[DATA Boundary: Start]

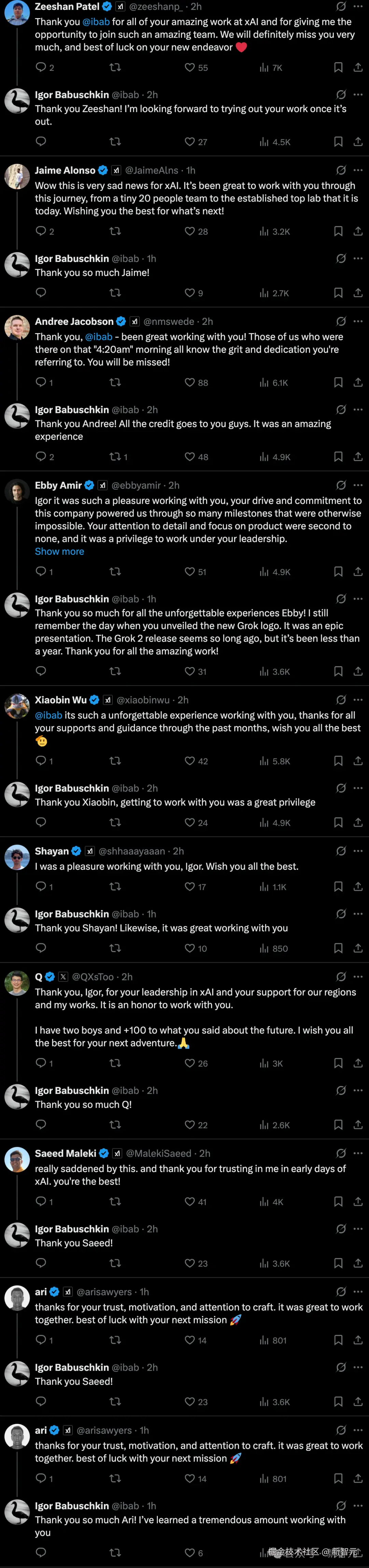Repost Jaime Alonso's tweet
The image size is (369, 1568).
[x=114, y=231]
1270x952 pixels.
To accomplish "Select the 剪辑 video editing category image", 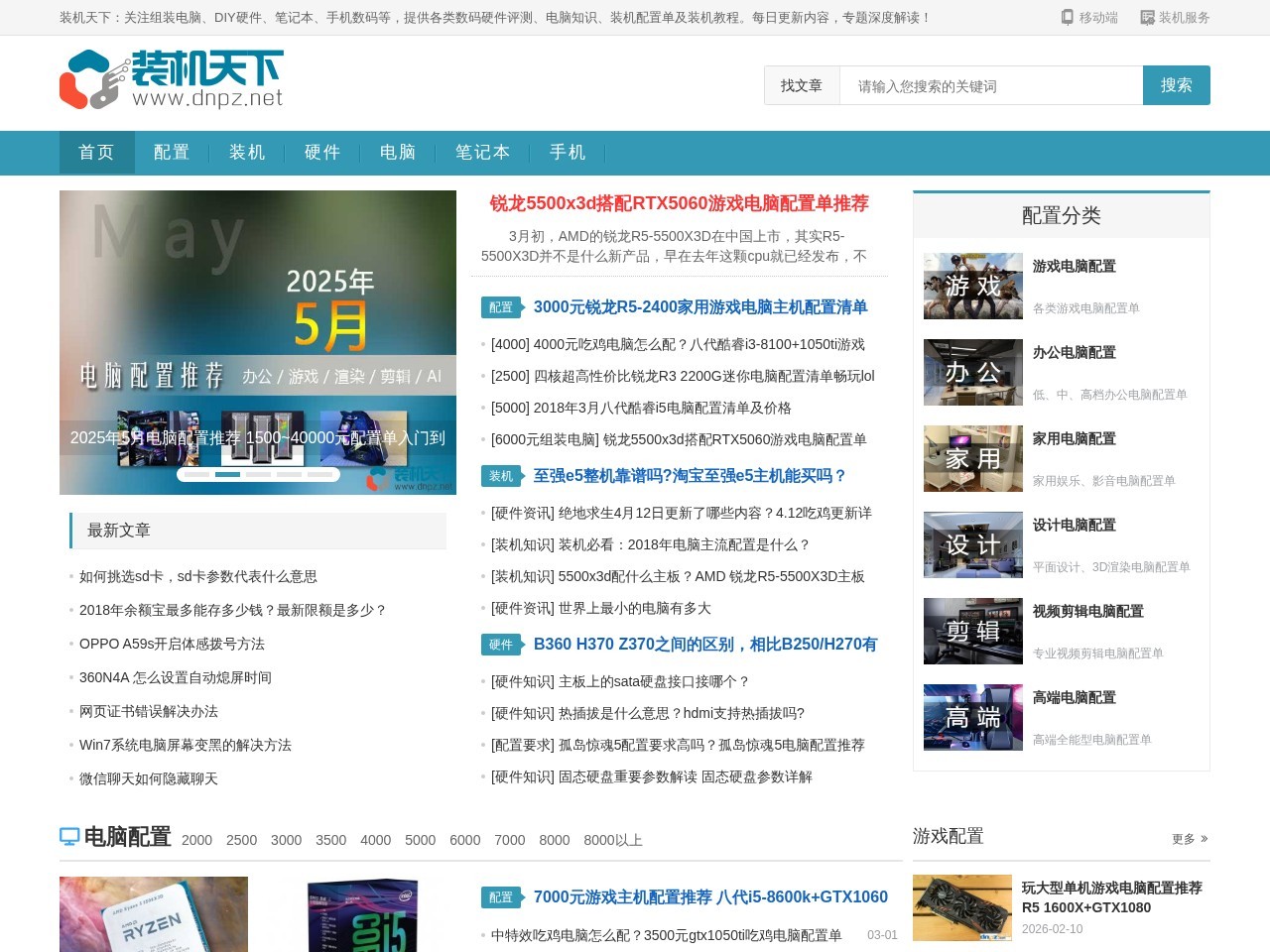I will tap(972, 632).
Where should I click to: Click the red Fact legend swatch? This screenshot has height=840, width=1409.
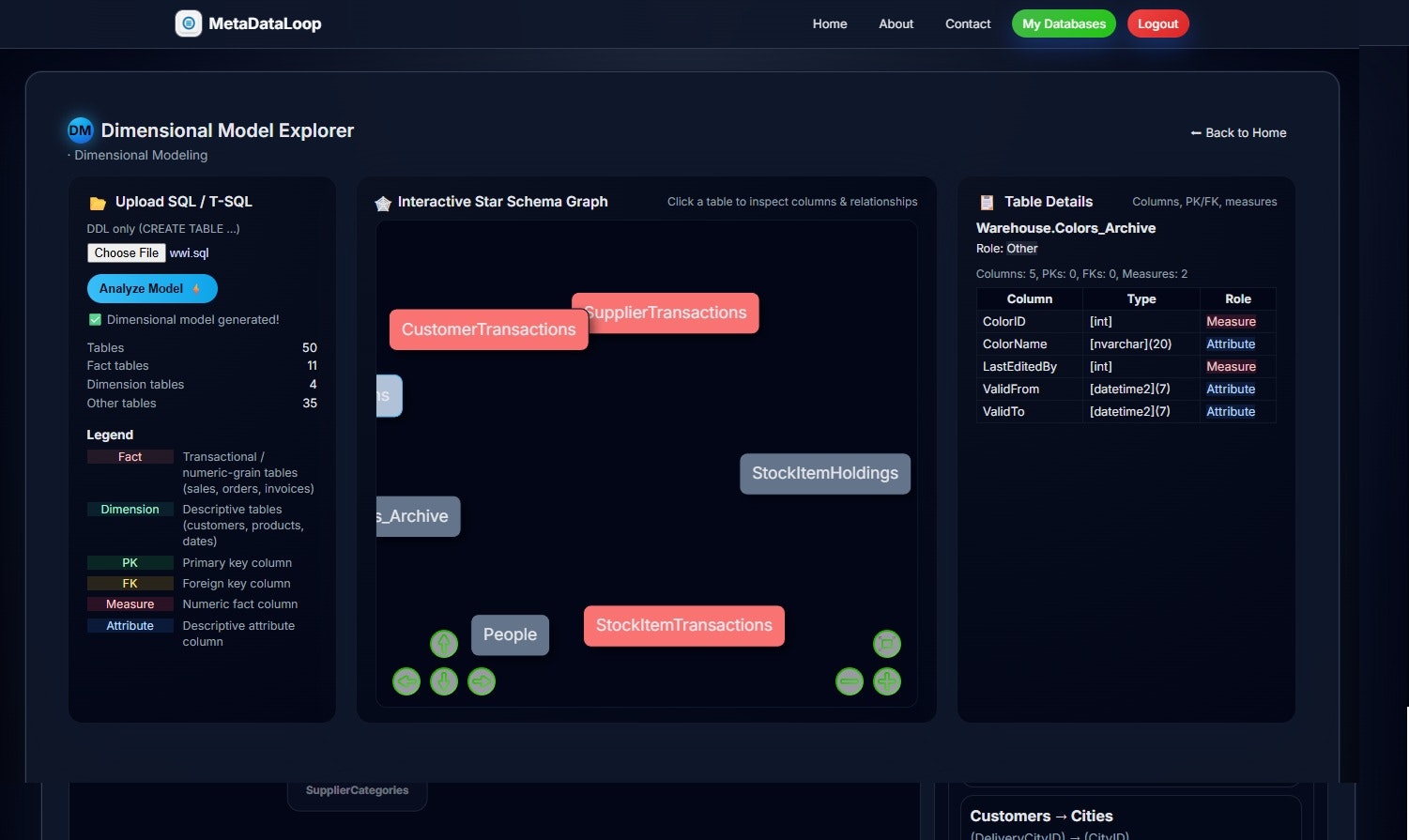click(130, 456)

[DATA Boundary: End]

» **DIRECTIONS**
Only the lines from the one containing "Where should I" through the final line of the records should be transcribed, exactly and with no pictures.

» **ANSWER TO THE EXERCISE**
Where should I click to: Click the red Fact legend swatch? This screenshot has height=840, width=1409.
click(130, 456)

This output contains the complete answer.